### [Source data]
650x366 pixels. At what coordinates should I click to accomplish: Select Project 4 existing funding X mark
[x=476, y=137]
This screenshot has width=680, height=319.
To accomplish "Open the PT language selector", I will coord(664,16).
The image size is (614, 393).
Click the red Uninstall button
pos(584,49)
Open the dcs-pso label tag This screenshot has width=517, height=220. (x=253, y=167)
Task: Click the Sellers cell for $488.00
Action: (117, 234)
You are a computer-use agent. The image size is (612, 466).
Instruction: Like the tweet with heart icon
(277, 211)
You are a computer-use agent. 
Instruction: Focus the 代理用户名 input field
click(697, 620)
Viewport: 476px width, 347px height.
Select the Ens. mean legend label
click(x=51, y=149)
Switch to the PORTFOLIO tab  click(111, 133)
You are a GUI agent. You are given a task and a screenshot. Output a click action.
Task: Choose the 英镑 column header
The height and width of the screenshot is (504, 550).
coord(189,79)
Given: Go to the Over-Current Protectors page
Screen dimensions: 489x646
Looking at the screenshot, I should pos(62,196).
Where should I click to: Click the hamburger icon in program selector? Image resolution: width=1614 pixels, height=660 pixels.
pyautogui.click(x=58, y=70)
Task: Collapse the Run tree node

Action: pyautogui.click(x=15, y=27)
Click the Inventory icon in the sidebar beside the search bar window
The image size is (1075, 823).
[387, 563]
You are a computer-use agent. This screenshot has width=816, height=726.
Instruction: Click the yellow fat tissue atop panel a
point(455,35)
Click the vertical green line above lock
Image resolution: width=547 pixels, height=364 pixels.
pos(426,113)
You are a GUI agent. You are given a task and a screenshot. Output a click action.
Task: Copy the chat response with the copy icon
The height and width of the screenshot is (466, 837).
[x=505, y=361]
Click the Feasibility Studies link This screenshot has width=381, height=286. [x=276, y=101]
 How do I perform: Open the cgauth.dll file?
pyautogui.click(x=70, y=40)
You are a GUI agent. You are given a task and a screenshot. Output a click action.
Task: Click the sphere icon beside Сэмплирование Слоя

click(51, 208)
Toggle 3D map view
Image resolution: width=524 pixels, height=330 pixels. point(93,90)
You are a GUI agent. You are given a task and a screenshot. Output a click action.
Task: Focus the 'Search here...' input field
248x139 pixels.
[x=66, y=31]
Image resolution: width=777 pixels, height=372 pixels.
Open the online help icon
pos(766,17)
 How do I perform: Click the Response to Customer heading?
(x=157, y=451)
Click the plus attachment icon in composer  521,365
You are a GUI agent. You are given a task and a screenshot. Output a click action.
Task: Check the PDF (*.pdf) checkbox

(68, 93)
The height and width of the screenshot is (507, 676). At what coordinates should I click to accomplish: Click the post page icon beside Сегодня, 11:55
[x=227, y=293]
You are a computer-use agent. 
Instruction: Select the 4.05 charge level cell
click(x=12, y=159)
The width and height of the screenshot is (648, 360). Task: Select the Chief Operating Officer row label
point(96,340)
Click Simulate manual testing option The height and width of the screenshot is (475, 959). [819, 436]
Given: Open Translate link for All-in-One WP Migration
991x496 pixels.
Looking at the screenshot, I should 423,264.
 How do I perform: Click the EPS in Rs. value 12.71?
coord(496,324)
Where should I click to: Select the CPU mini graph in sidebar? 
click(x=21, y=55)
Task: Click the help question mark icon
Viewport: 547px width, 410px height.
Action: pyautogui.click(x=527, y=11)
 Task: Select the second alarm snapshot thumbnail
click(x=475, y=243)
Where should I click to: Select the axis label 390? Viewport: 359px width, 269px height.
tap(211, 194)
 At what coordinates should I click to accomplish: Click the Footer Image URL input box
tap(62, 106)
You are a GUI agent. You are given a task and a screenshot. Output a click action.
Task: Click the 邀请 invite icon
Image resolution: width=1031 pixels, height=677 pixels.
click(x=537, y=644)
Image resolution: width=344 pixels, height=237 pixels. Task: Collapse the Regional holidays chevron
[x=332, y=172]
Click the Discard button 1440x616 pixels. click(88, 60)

### [Exercise directions]
Retype the records above so that nothing differs from the original.

### [Answer to the problem]
650x366 pixels. At what coordinates should I click to accomplish: Select Project 4 existing funding X mark
[x=476, y=137]
This screenshot has width=680, height=319.
To accomplish "Open the PT language selector", I will coord(664,16).
The image size is (614, 393).
Click the red Uninstall button
pos(584,49)
Open the dcs-pso label tag This screenshot has width=517, height=220. (x=253, y=167)
Task: Click the Sellers cell for $488.00
Action: (117, 234)
You are a computer-use agent. The image size is (612, 466).
Instruction: Like the tweet with heart icon
(277, 211)
You are a computer-use agent. 
Instruction: Focus the 代理用户名 input field
click(697, 620)
Viewport: 476px width, 347px height.
Select the Ens. mean legend label
click(x=51, y=149)
Switch to the PORTFOLIO tab  click(111, 133)
You are a GUI agent. You are given a task and a screenshot. Output a click action.
Task: Choose the 英镑 column header
The height and width of the screenshot is (504, 550).
coord(189,79)
Given: Go to the Over-Current Protectors page
Screen dimensions: 489x646
Looking at the screenshot, I should pos(62,196).
Where should I click to: Click the hamburger icon in program selector? Image resolution: width=1614 pixels, height=660 pixels.
pyautogui.click(x=58, y=70)
Task: Collapse the Run tree node

Action: pyautogui.click(x=15, y=27)
Click the Inventory icon in the sidebar beside the search bar window
The image size is (1075, 823).
[387, 563]
You are a computer-use agent. This screenshot has width=816, height=726.
Instruction: Click the yellow fat tissue atop panel a
point(455,35)
Click the vertical green line above lock
Image resolution: width=547 pixels, height=364 pixels.
pos(426,113)
You are a GUI agent. You are given a task and a screenshot. Output a click action.
Task: Copy the chat response with the copy icon
The height and width of the screenshot is (466, 837).
[x=505, y=361]
Click the Feasibility Studies link This screenshot has width=381, height=286. [x=276, y=101]
 How do I perform: Open the cgauth.dll file?
pyautogui.click(x=70, y=40)
You are a GUI agent. You are given a task and a screenshot. Output a click action.
Task: Click the sphere icon beside Сэмплирование Слоя

click(51, 208)
Toggle 3D map view
Image resolution: width=524 pixels, height=330 pixels. point(93,90)
You are a GUI agent. You are given a task and a screenshot. Output a click action.
Task: Focus the 'Search here...' input field
248x139 pixels.
[x=66, y=31]
Image resolution: width=777 pixels, height=372 pixels.
Open the online help icon
pos(766,17)
 How do I perform: Click the Response to Customer heading?
(x=157, y=451)
Click the plus attachment icon in composer  521,365
You are a GUI agent. You are given a task and a screenshot. Output a click action.
Task: Check the PDF (*.pdf) checkbox

(68, 93)
The height and width of the screenshot is (507, 676). At what coordinates should I click to accomplish: Click the post page icon beside Сегодня, 11:55
[x=227, y=293]
You are a computer-use agent. 
Instruction: Select the 4.05 charge level cell
click(x=12, y=159)
The width and height of the screenshot is (648, 360). Task: Select the Chief Operating Officer row label
point(96,340)
Click Simulate manual testing option The height and width of the screenshot is (475, 959). [819, 436]
Given: Open Translate link for All-in-One WP Migration
991x496 pixels.
Looking at the screenshot, I should 423,264.
 How do I perform: Click the EPS in Rs. value 12.71?
coord(496,324)
Where should I click to: Select the CPU mini graph in sidebar? 
click(x=21, y=55)
Task: Click the help question mark icon
Viewport: 547px width, 410px height.
Action: pyautogui.click(x=527, y=11)
 Task: Select the second alarm snapshot thumbnail
click(x=475, y=243)
Where should I click to: Select the axis label 390? Viewport: 359px width, 269px height.
tap(211, 194)
 At what coordinates should I click to accomplish: Click the Footer Image URL input box
tap(62, 106)
You are a GUI agent. You are given a task and a screenshot. Output a click action.
Task: Click the 邀请 invite icon
Image resolution: width=1031 pixels, height=677 pixels.
click(x=537, y=644)
Image resolution: width=344 pixels, height=237 pixels. Task: Collapse the Regional holidays chevron
[x=332, y=172]
Click the Discard button 1440x616 pixels. click(88, 60)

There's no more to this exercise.